Highly stable SnO2–Fe2O3–C hollow spheres for reversible lithium storage with extremely long cycle life

Abstract

SnO₂–Fe₂O₃–C triple-shell hollow nano-spheres are fabricated by combining the template-based sol–gel coating technique and hydrothermal method, and their electrochemical performance as an anode for lithium ion batteries (LIBs) is investigated, particularly focusing on their structural stability and long term cyclability. To accomplish this, same-sized SnO₂ solid spheres, Fe₂O₃ solid spheres, SnO₂–Fe₂O₃ solid spheres, SnO₂–Fe₂O₃–C solid spheres, SnO₂ hollow spheres and SnO₂–Fe₂O₃ hollow spheres are prepared in a similar manner and their cyclic performances are compared.

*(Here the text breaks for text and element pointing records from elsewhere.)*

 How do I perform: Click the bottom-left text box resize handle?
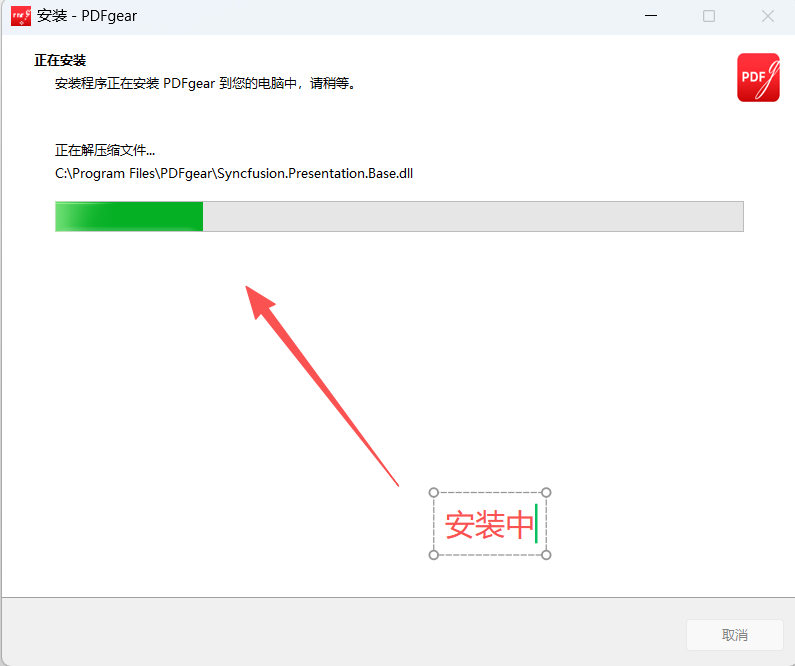(433, 555)
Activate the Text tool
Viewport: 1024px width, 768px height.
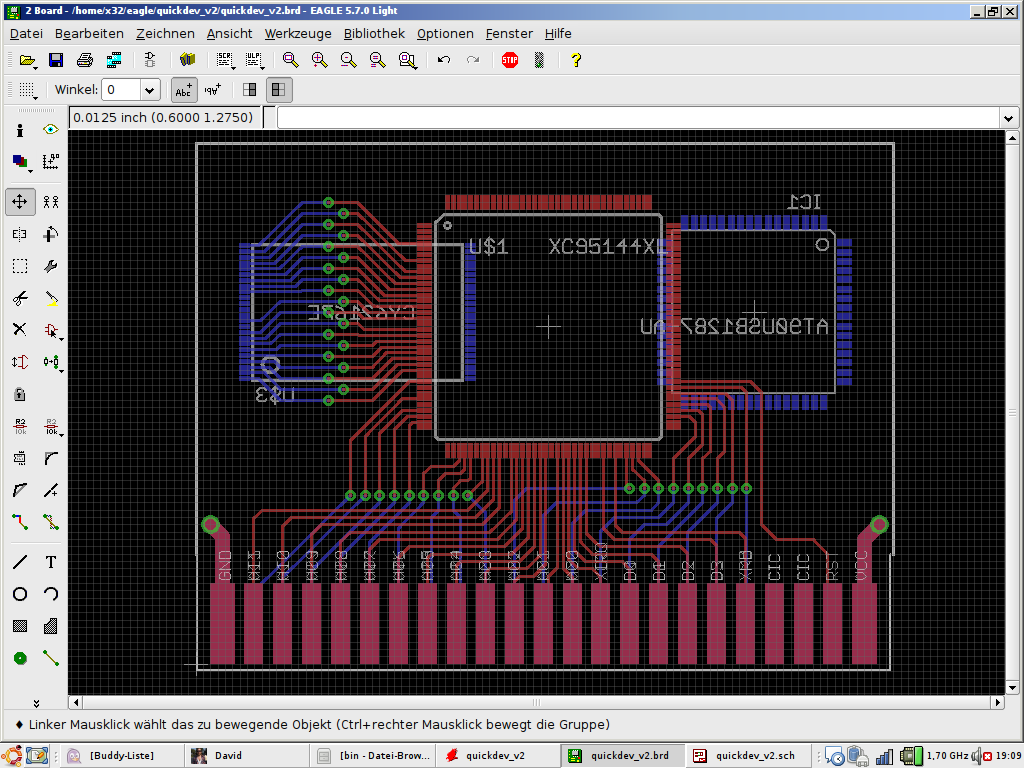coord(51,562)
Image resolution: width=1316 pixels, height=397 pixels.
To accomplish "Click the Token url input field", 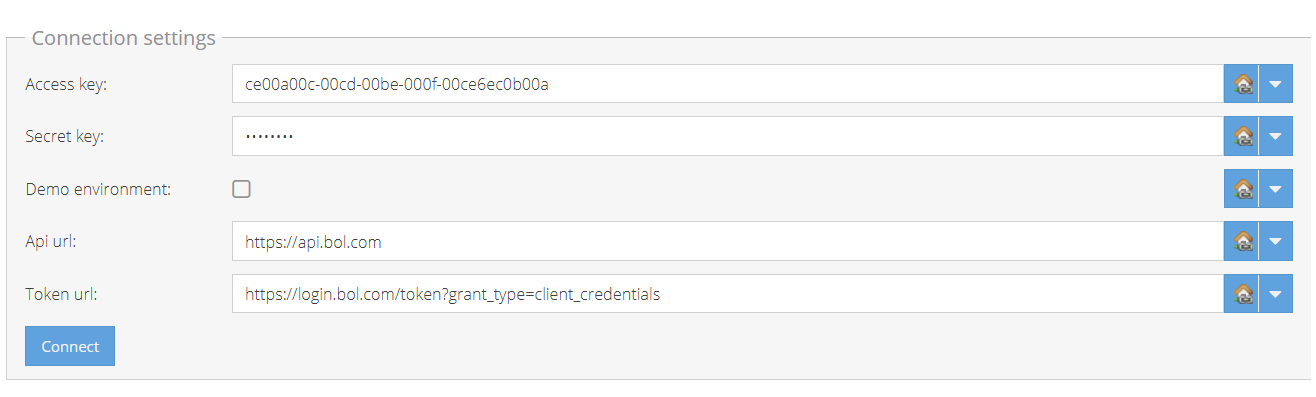I will coord(728,294).
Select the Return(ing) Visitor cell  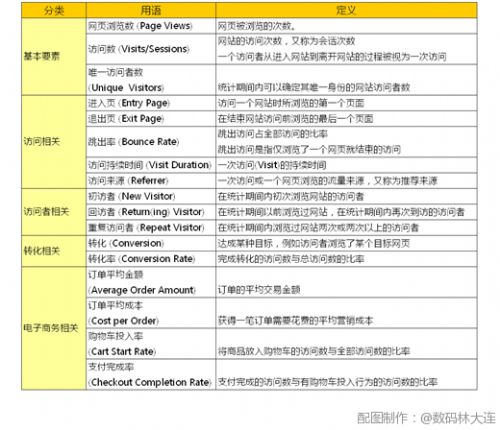tap(151, 212)
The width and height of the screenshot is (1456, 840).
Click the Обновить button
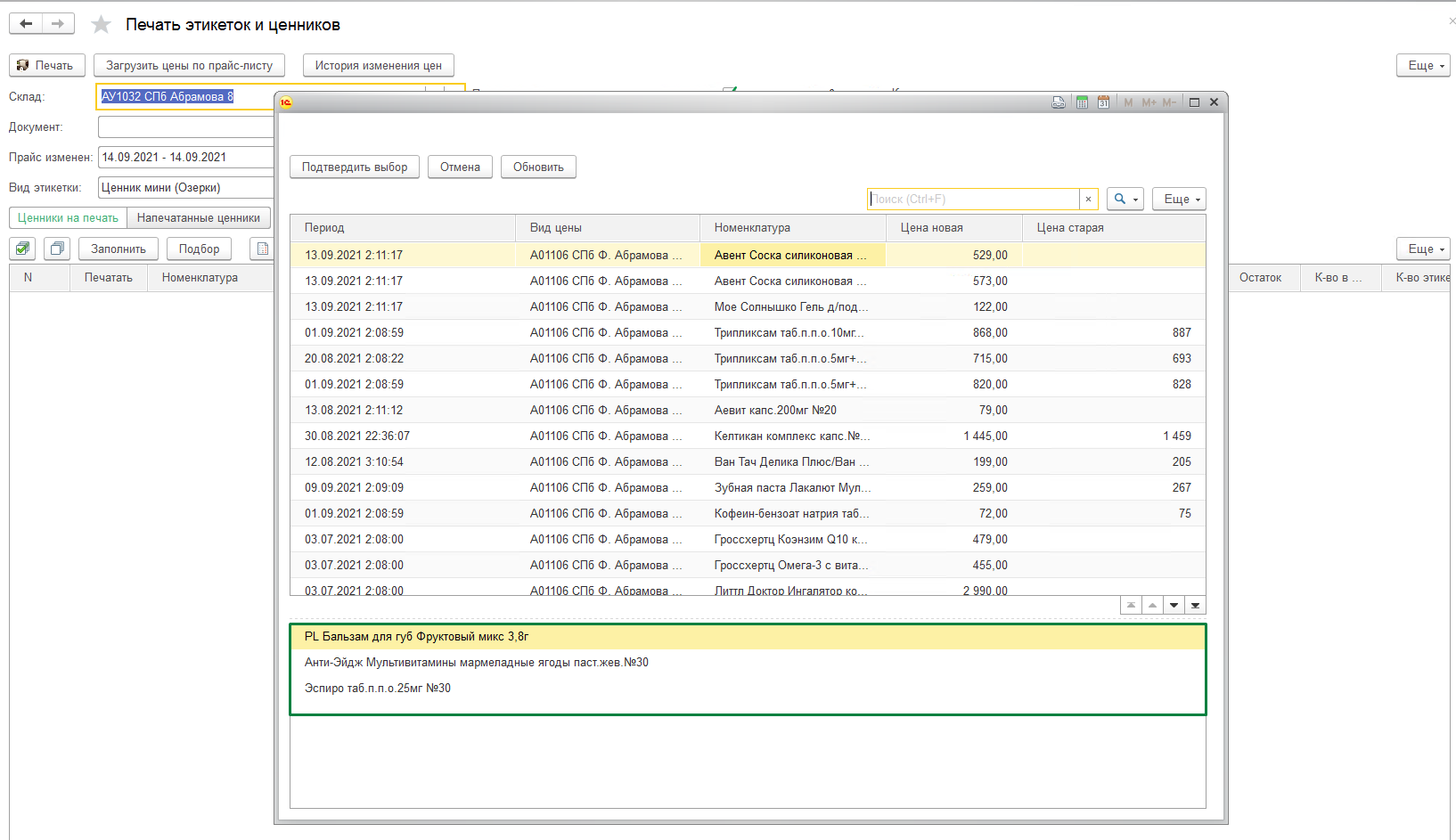point(538,167)
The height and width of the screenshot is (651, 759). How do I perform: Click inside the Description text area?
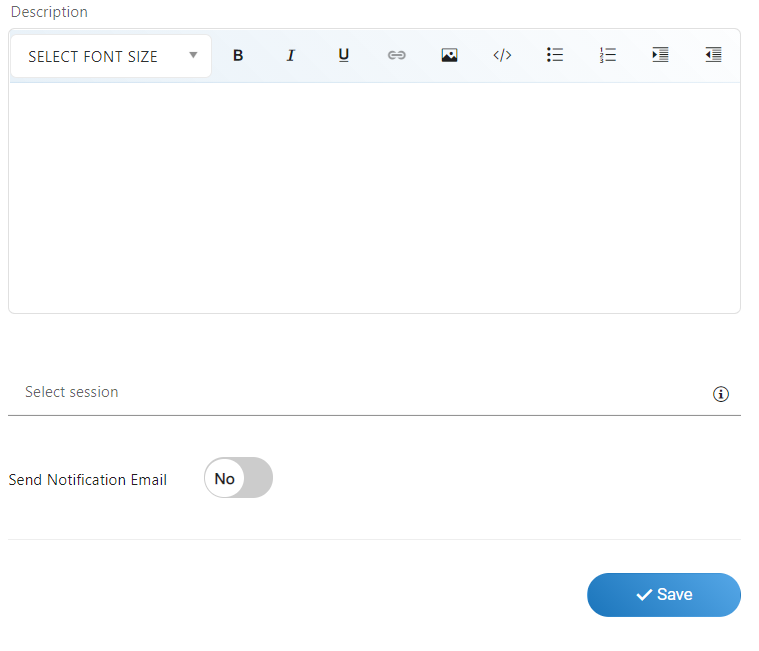(374, 197)
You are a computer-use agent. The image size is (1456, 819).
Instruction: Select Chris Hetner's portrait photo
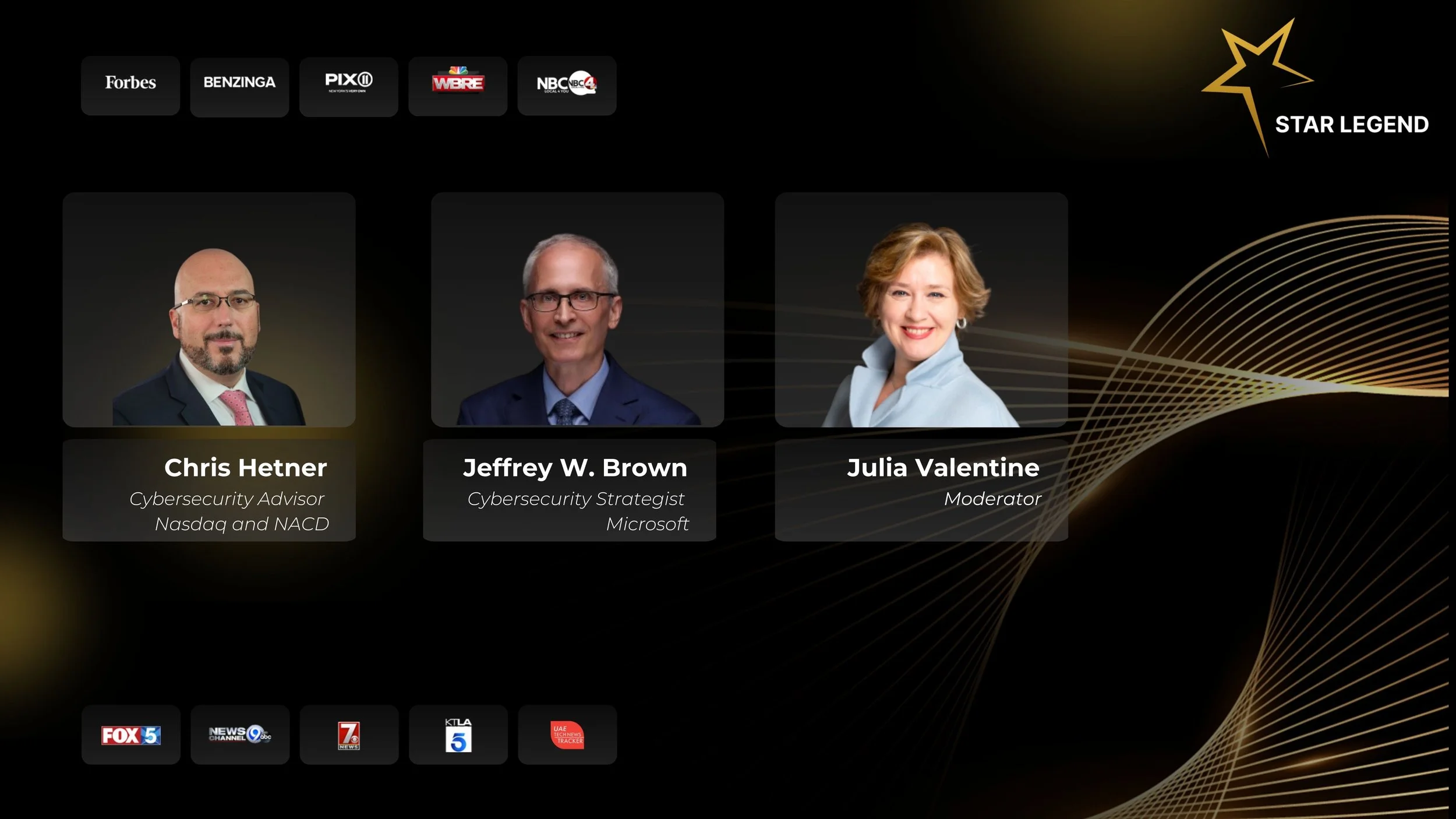click(x=209, y=310)
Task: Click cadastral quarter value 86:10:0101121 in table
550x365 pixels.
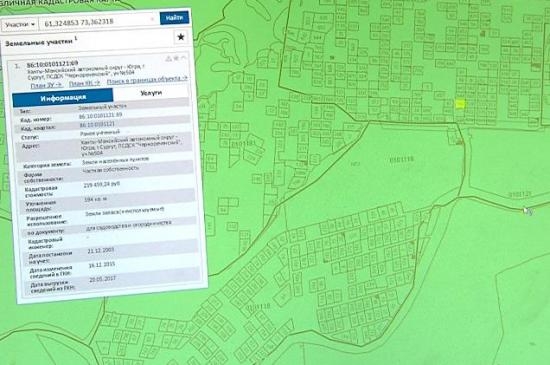Action: (x=98, y=124)
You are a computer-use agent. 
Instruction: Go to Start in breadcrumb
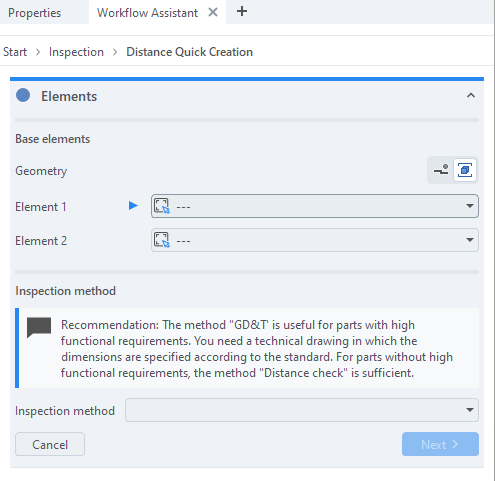(x=15, y=52)
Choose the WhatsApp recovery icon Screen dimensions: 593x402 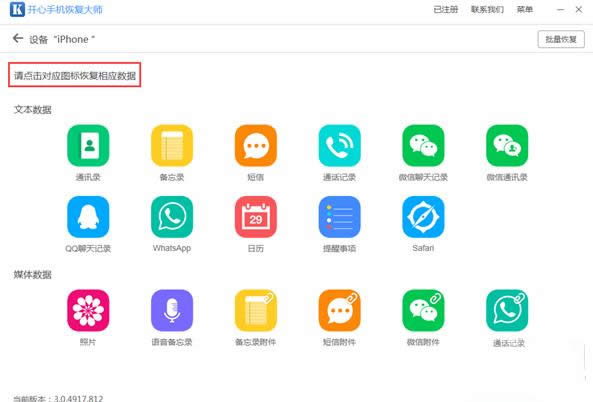(172, 217)
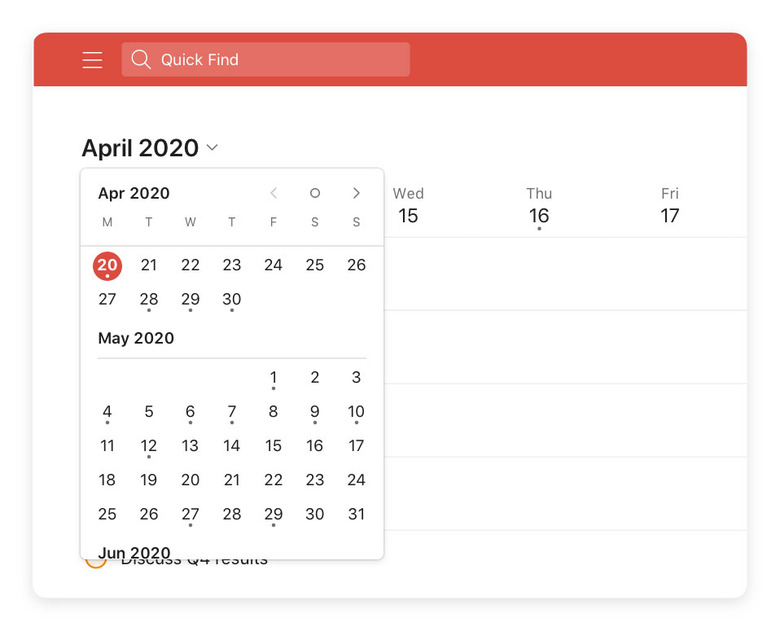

It is found that the as-synthesized 80 nm-sized SnO₂–Fe₂O₃-C hollow sphere electrode exhibits an extraordinary reversible capacity (1100 mA h g⁻¹ after 100 cycles at 200 mA g⁻¹) and excellent long cycle stability (475 mA h g⁻¹ after 1000 cycles at 2000 mA g⁻¹), which are attributed to the Fe-enhanced reversibility of the Li₂O reduction reaction, high electrical conductivity, high Li⁺ ion mobility, and structural stability of the carbon-coated triple-shell hollow spheres.